Mas um enorme desafio conceptual e prático, do ponto de vista biológico e científico, é compreender como é que células de um cancro são capazes de se alojar num órgão alvo, e nele permanecer num estado de dormência, quase-hibernação: há evidência clínica do aparecimento de metástases dez, ou mesmo vinte anos após o diagnóstico inicial de um cancro!

O que entendemos por dormência será esta capacidade específica das células tumorais? Dormência é entendida como um período no ciclo de vida de um organismo no qual o seu desenvolvimento é temporariamente suspenso ou adiado. A entrada num estado de dormência reduz a atividade metabólica e, assim, minimiza os gastos energéticos permitindo ao organismo conservar energia. A entrada num estado de dormência tende a estar associada às condições ambientais, nomeadamente à disponibilidade de recursos metabólicos. Em particular, a hibernação é um conhecido mecanismo utilizado por vários mamíferos para reduzir os gastos energéticos, permitindo assim a sua sobrevivência no inverno, período habitualmente associado a uma maior escassez de alimentos. Um animal prepara-se para hibernar acumulando gordura corporal através do consumo no final do verão e início do outono, o que representará uma fonte de energia essencial para sobreviver a um longo período de dormência. Durante a hibernação os animais sofrem várias alterações fisiológicas, como a redução do batimento cardíaco (reduz quase 95%) e a descida da temperatura corporal. A regulação da temperatura corporal é essencial para a sobrevivência dos animais em hibernação, ao favorecer a produção de calor através da ativação das máquinas de energia no interior das células, as mitocôndrias. Animais que habitualmente hibernam, nas latitudes mais elevadas do nosso hemisfério, incluem os morcegos, os esquilos e outros roedores. 

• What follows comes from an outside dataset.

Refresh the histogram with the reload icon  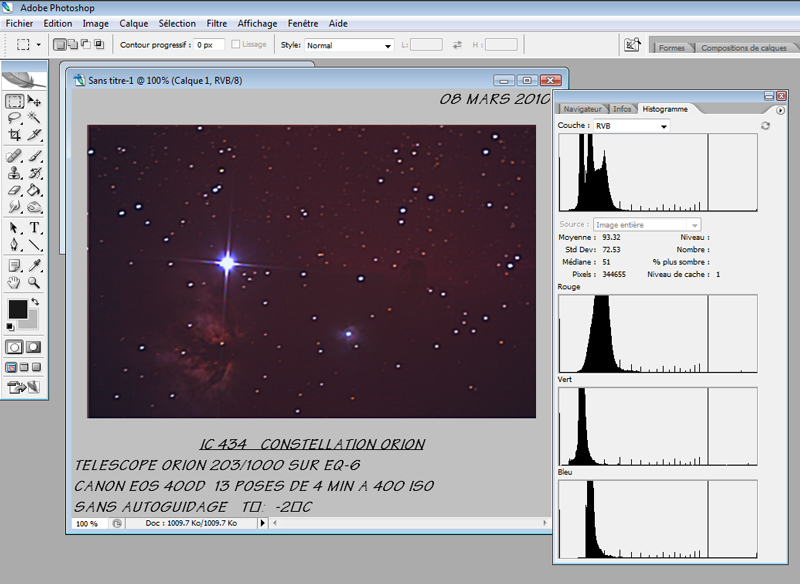pyautogui.click(x=765, y=126)
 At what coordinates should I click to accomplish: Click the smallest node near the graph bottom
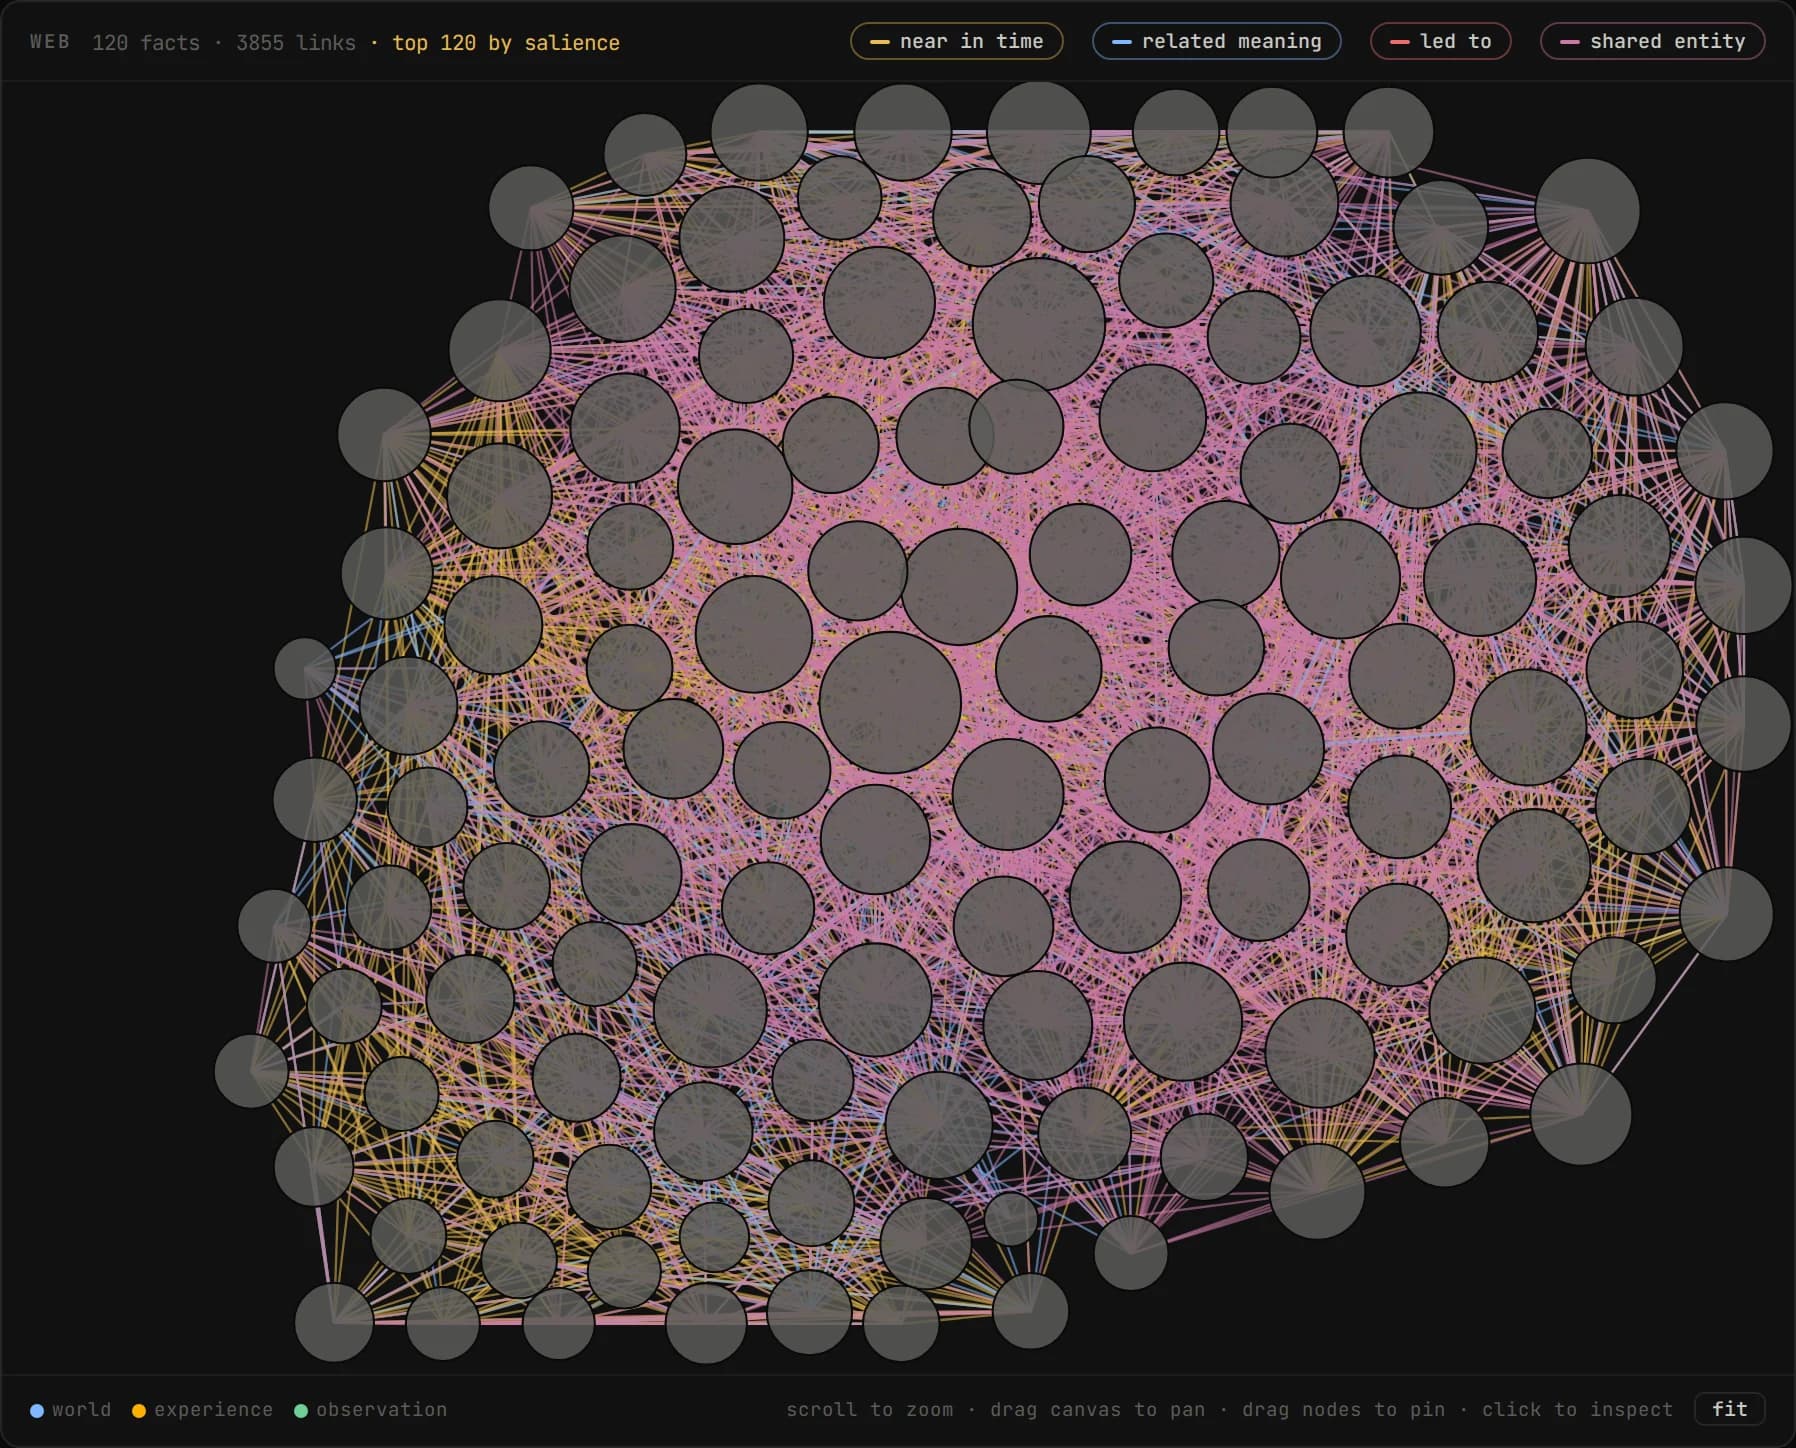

De forma surpreendentemente semelhante, as células do cancro disseminadas nos órgãos alvo, onde surgirão as metástases, são de facto capazes de permanecer isoladamente, ou em pequenos grupos em dormência durante longos períodos. Reduzem o seu metabolismo, limitam a multiplicação celular (podem não se dividir, ou dividir-se a uma frequência reduzida, durante vários anos), recorrendo ao metabolismo mitocondrial para sobreviver. Não se multiplicando e criando um nicho ou “ninho” adequado à sua quase-hibernação, as células tumorais disseminadas limitam a possibilidade de reconhecimento e eliminação por parte do sistema imunitário e limitam ainda a eficácia das terapias habitualmente administradas aos(às) doentes. Mais surpreendente é a recente descoberta de que existe acumulação de lípidos ou gordura, quer pelo consumo aumentado, quer pela produção própria, nas células do cancro disseminadas e residentes nos órgãos alvo de metástases, com evidentes semelhanças ao que observamos nos mamíferos que hibernam.

A conservação de processos biológicos, desde células isoladas, microorganismos e até organismos complexos, é observada com frequência, na natureza. O cancro, complexo conjunto de interações celulares e moleculares que ocorre “fora de tempo e de forma caótica”, recapitula vários processos biológicos conservados, incluindo a dormência e uma quase-hibernação.

Com base no estudo dos processos biológicos que regulam a hibernação de mamíferos, poderemos talvez compreender os mecanismos que regulam a formação de metástases e assim contribuir para melhorar a sobrevida dos doentes com cancro metastático.